"O que é um santo? Um santo é alguém que alcançou uma remota possibilidade humana. É impossível dizer o que seja tal possibilidade. Eu acho que ela tem algo a ver com a energia do amor. O contato com essa energia resulta no exercício de uma espécie de balanço no caos da existência. Um santo não dissolve o caos; se ele o fizesse, há muito que o mundo já teria mudado. Eu não acho que um santo dissolva o caos nem para si mesmo, pois há algo de bélico e arrogante na noção de um homem colocar o universo em ordem. Uma espécie de balanço é sua glória. Ele passeia pelas correntes como um ski desgovernado. Seu percurso é a carícia da colina. Sua trilha é um desenho da neve em um momento de seu arranjo peculiar com o vento e a rocha. Algo nele ama tanto o mundo que ele se entrega às leis da gravidade e do acaso. Longe de voar com os anjos, ele traça, com a fidelidade da agulha de um sismógrafo, o estado da sólida paisagem terrena. Sua casa é perigosa e finita, mas ele está em casa no mundo. Ele pode amar a forma dos seres humanos, as delicadas e intrincadas formas do coração. É bom ter entre nós tais homens, tais monstros balanceadores do amor."
[Trecho (mal traduzido por mim) de "Beautiful Losers" (1966) de Leonard Cohen. Fonte, e texto original, em Bird on a Wire, um fansite bem completo sobre o artista]
E como dizem que devemos aprender algo novo todo dia, hoje, em uma busca pela extensa discografia do Leonard Cohen, eu me deparei com o site acima aberto com o trecho citado, que por sua vez me levou a uma nova busca, e à descoberta de que ele também é escritor, ou ano menos foi, antes de iniciar sua carreira como músico. Um levantamento superficial indica que "Beautiful Losers" em particular foi bastante aclamado na época. Faz sentido: pelo (pouco) que eu conheço do estilo "pecador decadente" do cara, deve ter feito a alegria dos beatniks e dessa galera que só quer saber de Bukowski e Kerouac.

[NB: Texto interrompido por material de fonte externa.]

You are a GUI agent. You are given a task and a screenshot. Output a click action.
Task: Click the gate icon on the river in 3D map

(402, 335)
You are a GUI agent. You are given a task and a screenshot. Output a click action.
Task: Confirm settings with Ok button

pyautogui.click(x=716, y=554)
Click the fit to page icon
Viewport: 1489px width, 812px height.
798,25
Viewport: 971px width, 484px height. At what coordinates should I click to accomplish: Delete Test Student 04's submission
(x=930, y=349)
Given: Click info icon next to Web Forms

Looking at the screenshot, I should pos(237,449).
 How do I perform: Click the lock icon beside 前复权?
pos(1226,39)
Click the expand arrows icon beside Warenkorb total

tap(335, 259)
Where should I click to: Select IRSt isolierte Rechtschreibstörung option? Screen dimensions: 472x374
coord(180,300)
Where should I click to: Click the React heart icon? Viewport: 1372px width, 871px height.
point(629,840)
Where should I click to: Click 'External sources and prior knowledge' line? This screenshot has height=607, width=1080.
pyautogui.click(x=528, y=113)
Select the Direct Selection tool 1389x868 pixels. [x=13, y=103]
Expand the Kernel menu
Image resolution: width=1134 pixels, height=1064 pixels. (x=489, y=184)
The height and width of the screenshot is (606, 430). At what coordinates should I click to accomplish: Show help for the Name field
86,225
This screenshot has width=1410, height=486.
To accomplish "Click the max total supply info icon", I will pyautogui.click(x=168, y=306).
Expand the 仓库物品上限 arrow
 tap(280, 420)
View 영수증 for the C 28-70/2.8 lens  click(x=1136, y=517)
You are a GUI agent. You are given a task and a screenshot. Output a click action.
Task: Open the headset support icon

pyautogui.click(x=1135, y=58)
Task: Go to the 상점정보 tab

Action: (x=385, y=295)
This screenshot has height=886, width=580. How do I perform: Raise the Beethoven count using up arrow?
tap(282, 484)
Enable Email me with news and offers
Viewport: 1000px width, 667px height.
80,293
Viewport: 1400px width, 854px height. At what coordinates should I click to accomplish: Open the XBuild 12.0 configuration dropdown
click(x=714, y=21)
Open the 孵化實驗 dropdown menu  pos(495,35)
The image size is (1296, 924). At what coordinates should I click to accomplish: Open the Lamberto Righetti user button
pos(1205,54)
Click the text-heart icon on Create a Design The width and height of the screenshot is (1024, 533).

Pessoalmente, eu sou daquelas pessoas que, salvo um ou outro download aleatório de músicas dele, só conhecem "Waiting For the Miracle", "First We Take Manhattan" e "Everybody Knows" (essa última já citada há alguns meses por aqui)-- ou seja, só exemplos da produção dele nos anos 80, que agradam aos ouvidos desse período. Então, ao indicá-lo como merecedor de um conhecimento mais amplo e minucioso, e "denunciar" a falha de caráter de quem nem sabe quem é, primeiro eu admito a minha, por mal conhecê-lo. Tendo agora o álbum "I'm Your Man" de 88 em mãos (que contém duas das três referidas músicas), o negócio agora é buscar mais do material anterior dele, que uma ouvida por alto indica ser bastante diverso, para poder adjetivar e comentar com mais propriedade.
Por hora, só uma associação que não tinha me ocorrido comentar antes: recentemente, em dois posts distintos eu quis evocar um pouco do sempre necessário cinismo perante as coisas, um deles com a citação de "Everybody Knows" referida acima, e o outro recente com a citação de "I Was Wrong" do Sisters of Mercy, ou seja, Leonard Cohen e Andrew Eldritch, dois sujeitos ácidos que parecem sempre freqüentar aquela região apaixonada que oscila entre o sublime e o descrente. Ora, "Sisters of Mercy" também é o nome de uma música do primeiro disco do Cohen em 68, com a qual eu já tinha esbarrado, daí é fácil deduzir a influência de um sobre o outro (que já ficava aparente pelo estilo das letras),e natural que ambos apareçam próximos em assuntos desse gênero.
Tem também o Nick Cave, mas esse nem conta de tão evidente que é a influência, em um primeiro contato é quase impossível distingüir se uma dada música é dele ou do Leonard Cohen.
Por fim, tendo me deparado com esse trecho do livro dele citado acima, forçosamente acabou que eu retomei de leve o assunto dos "tolos santos" que eu abordei em dois posts consecutivos em março (em referência a "Jokerman" do Bob Dylan, "The Fool on the Hill" dos Beatles, e São Francisco de Assis) -- digo "abordei" mais do que "comentei", pois há assuntos nos quais nós temos que nos recolher à nossa insignificância e lembrar da sempre importante máxima de que "não devemos dizer menos do que já foi dito antes": o trecho acima fala mais e melhor do mesmo deslumbramento perante essas figuras que eu tentei expressar, então me calo quanto a esse assunto e faço minhas as palavras do Leonard Cohen, "É bom ter entre nós tais homens, tais monstros balanceadores do amor".